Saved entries
----
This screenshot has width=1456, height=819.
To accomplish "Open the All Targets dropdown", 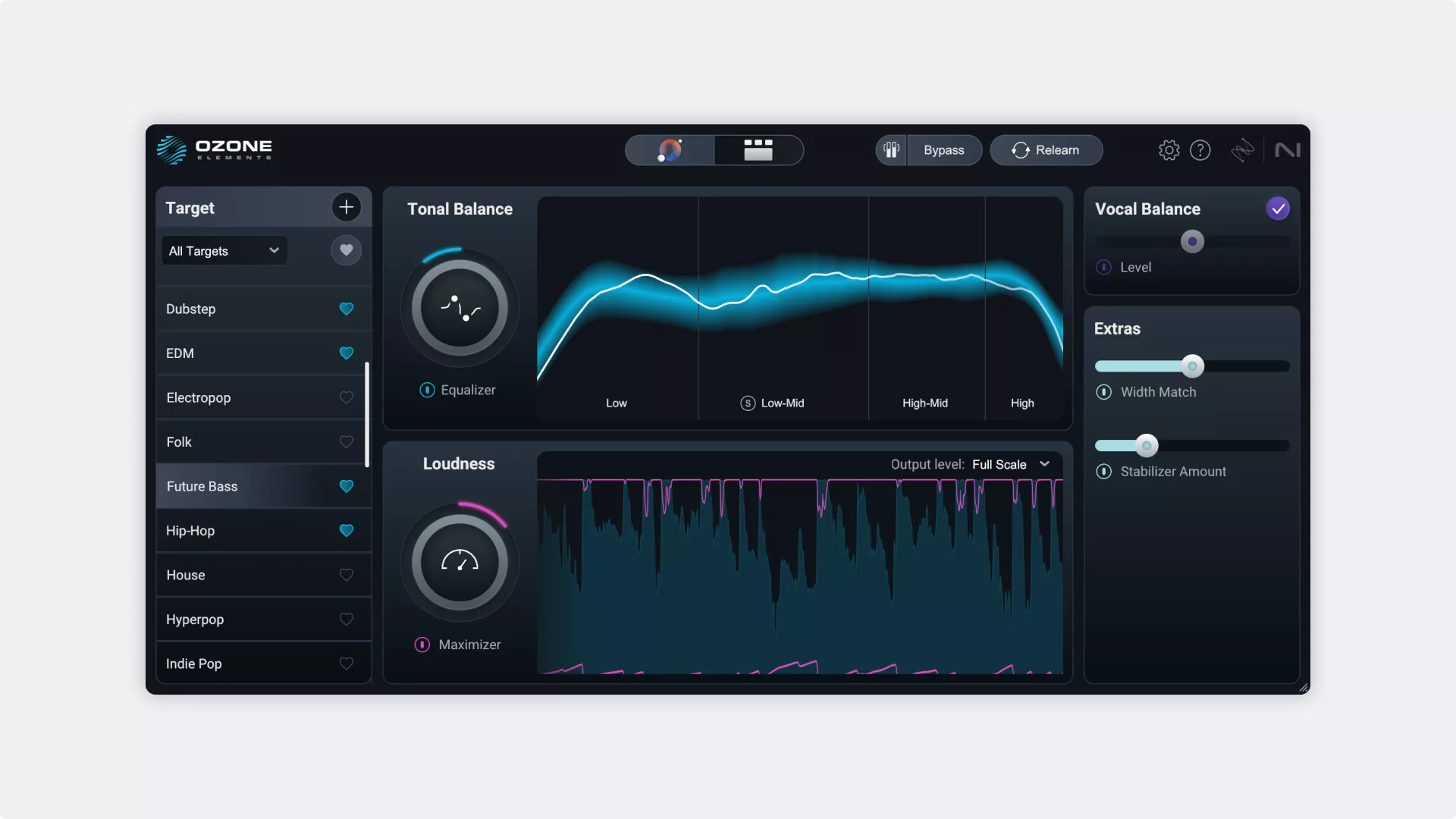I will tap(224, 251).
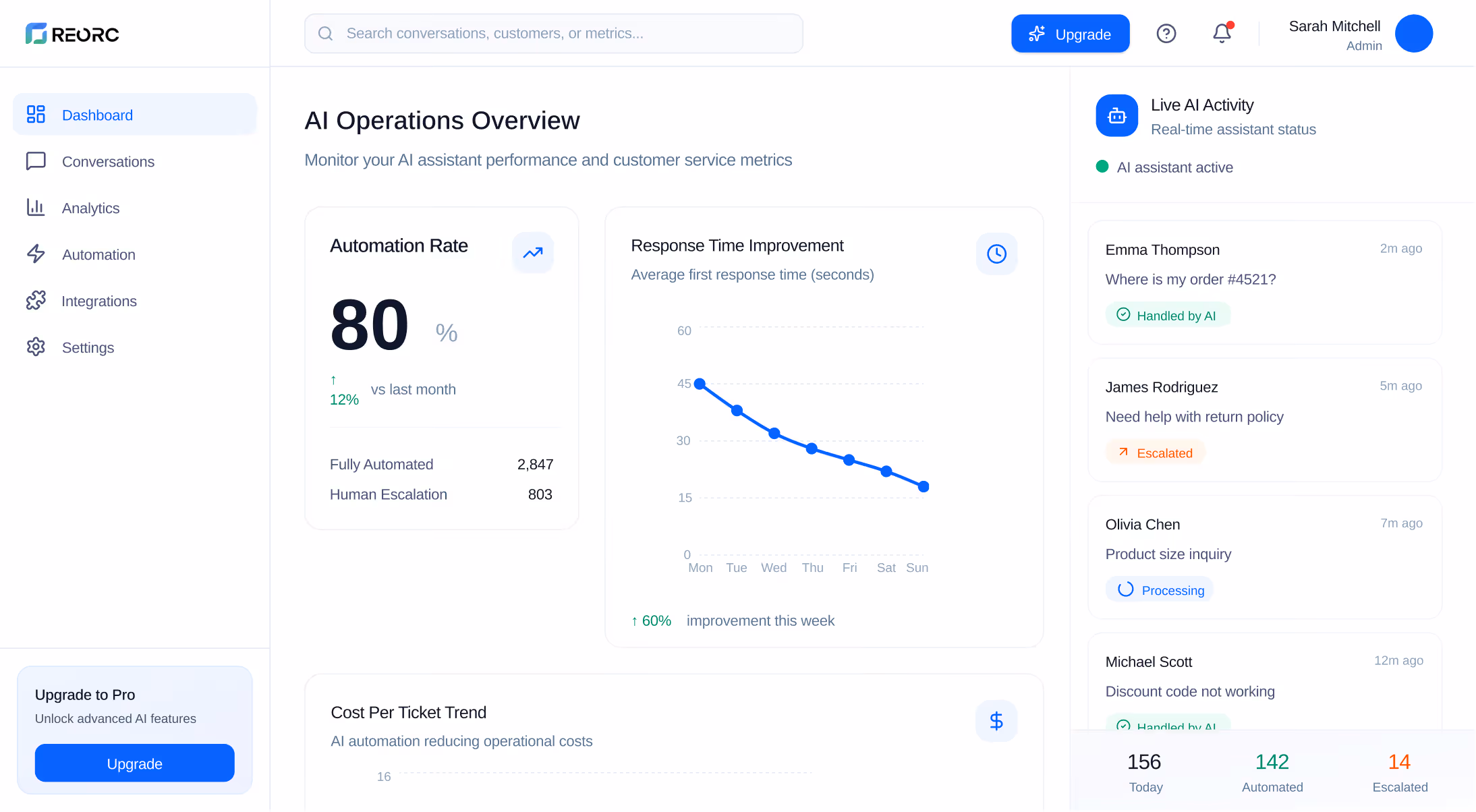Open notifications bell icon

coord(1222,34)
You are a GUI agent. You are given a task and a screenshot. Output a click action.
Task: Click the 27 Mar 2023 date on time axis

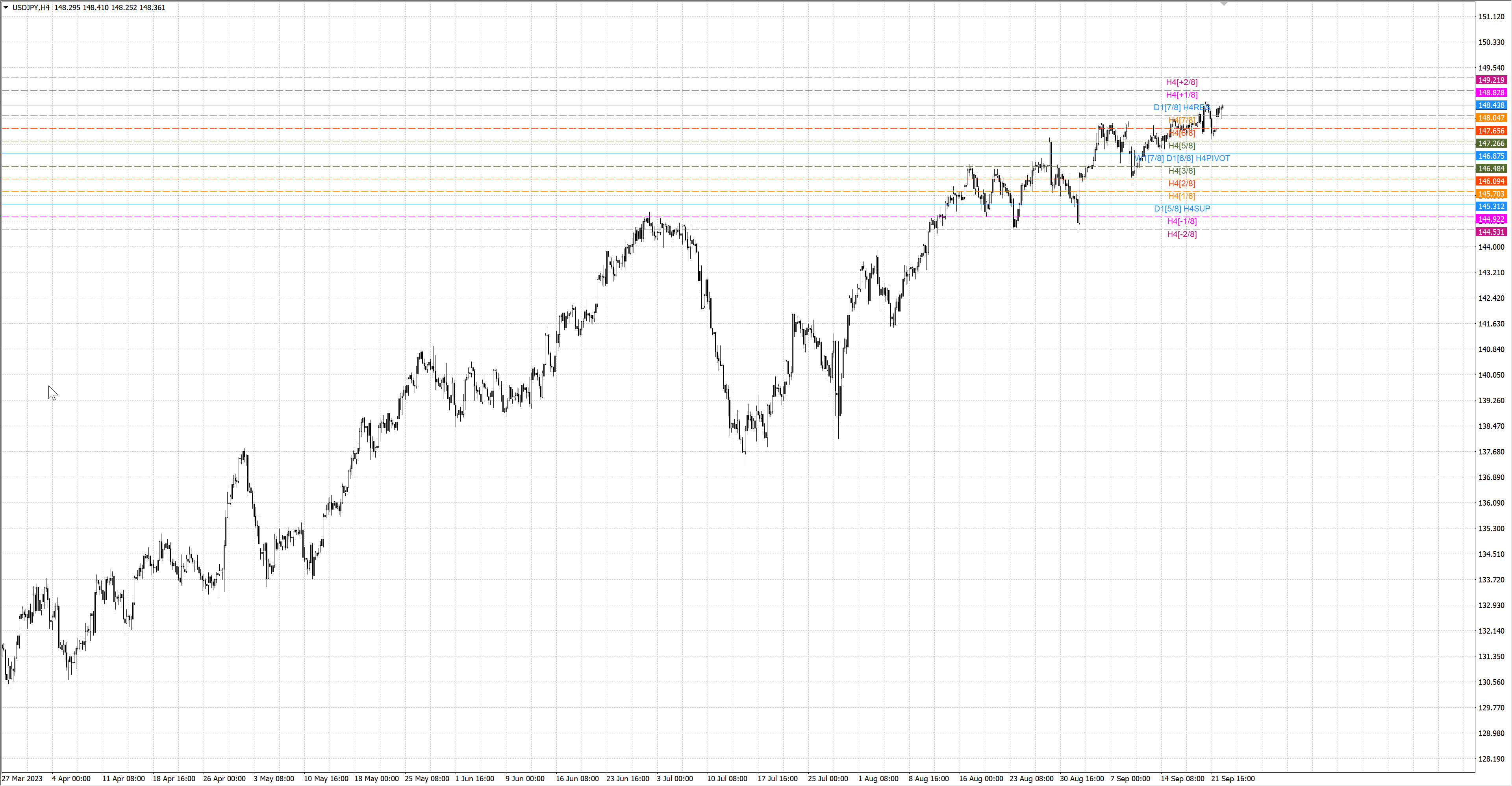coord(22,779)
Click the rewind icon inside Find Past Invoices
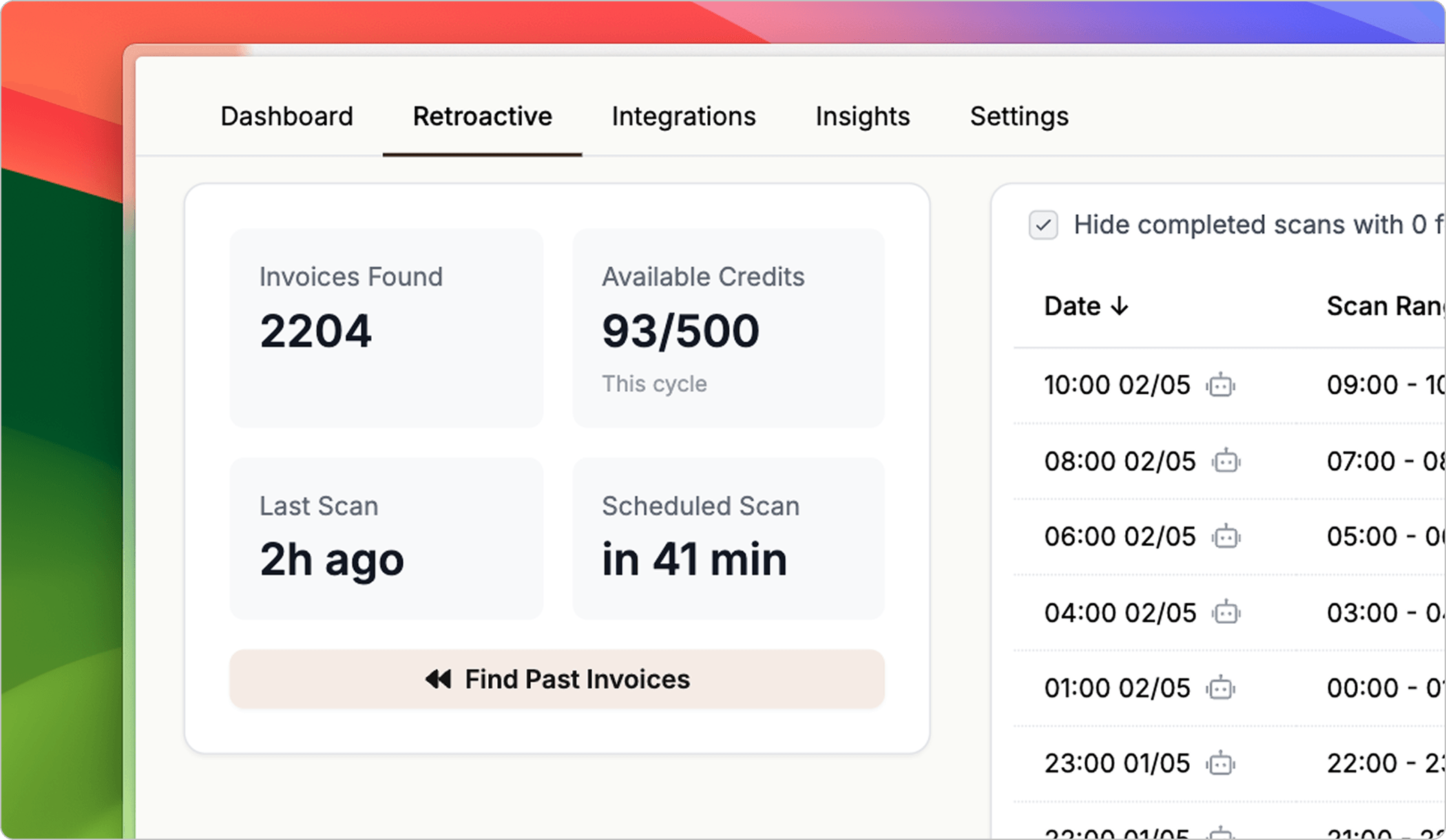 pyautogui.click(x=437, y=679)
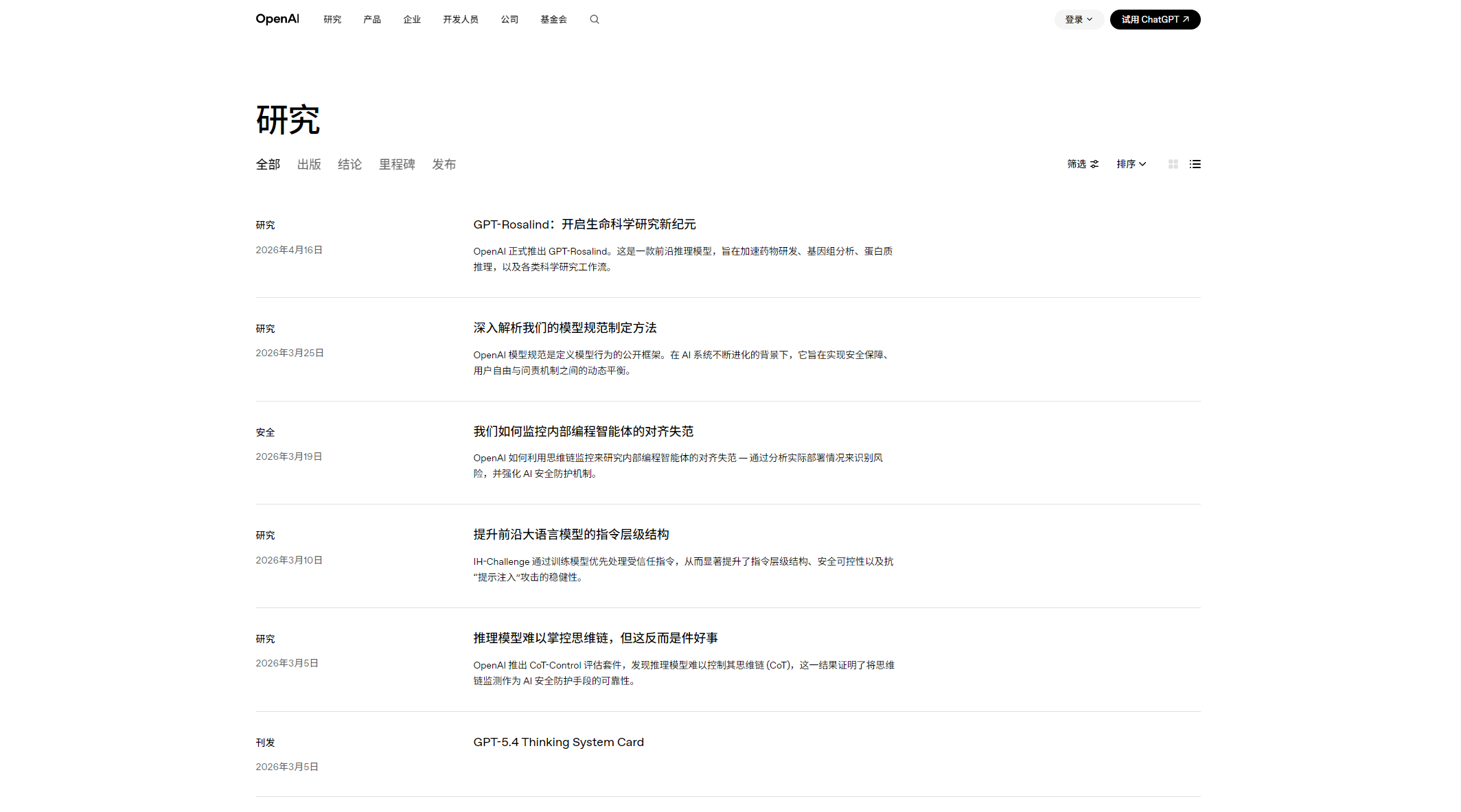Click the OpenAI logo
This screenshot has height=812, width=1461.
(x=277, y=19)
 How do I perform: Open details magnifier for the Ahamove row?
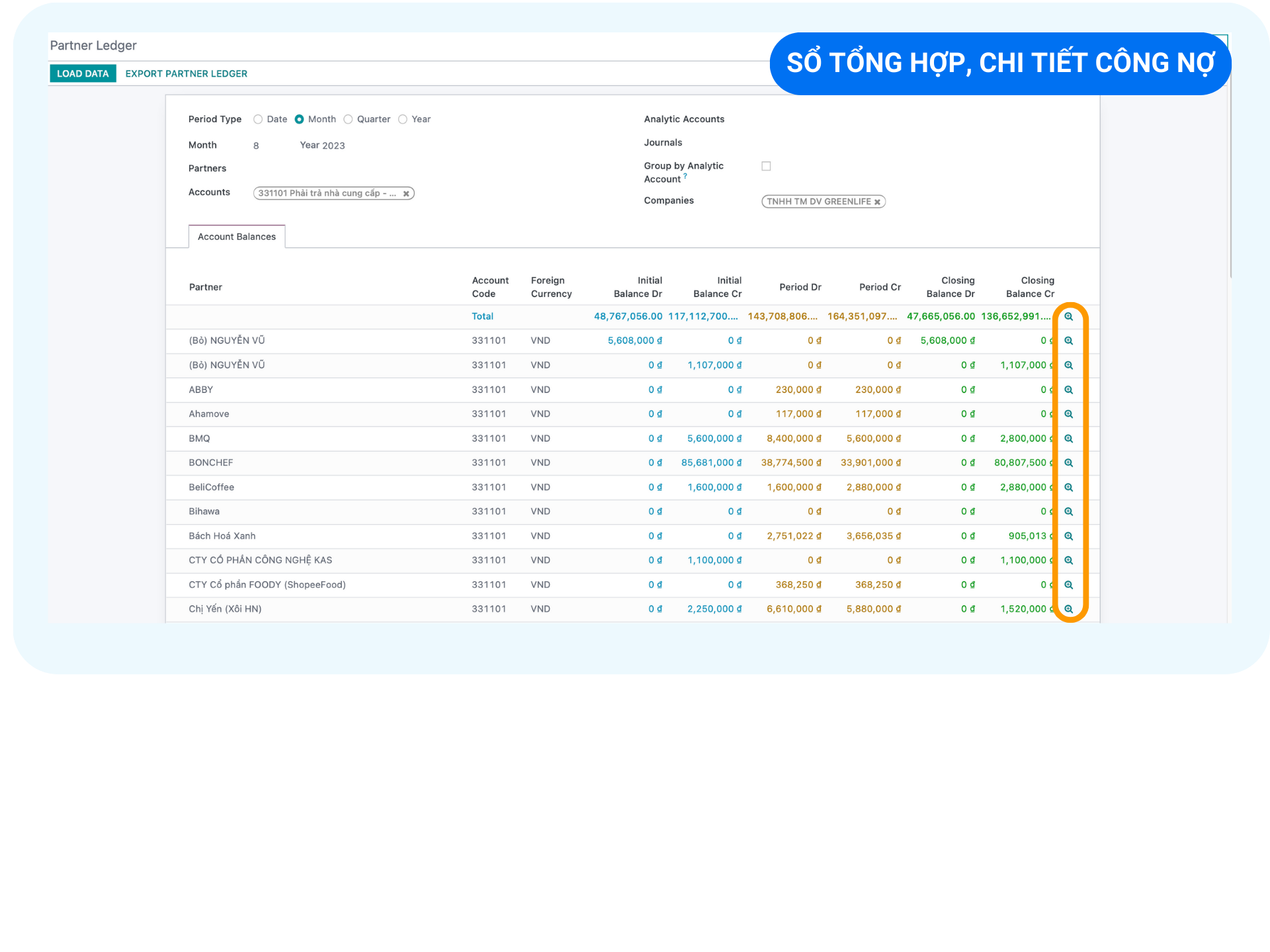[1068, 415]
----
• PROBLEM TO WORK ON:
Begin with the line that contains "How do I perform: Open" and repeat every line through the end of the data, exactly and only those lines, leaving out the pictures.

• YOUR SOLUTION:
 How do I perform: Open details magnifier for the Ahamove row?
[1068, 415]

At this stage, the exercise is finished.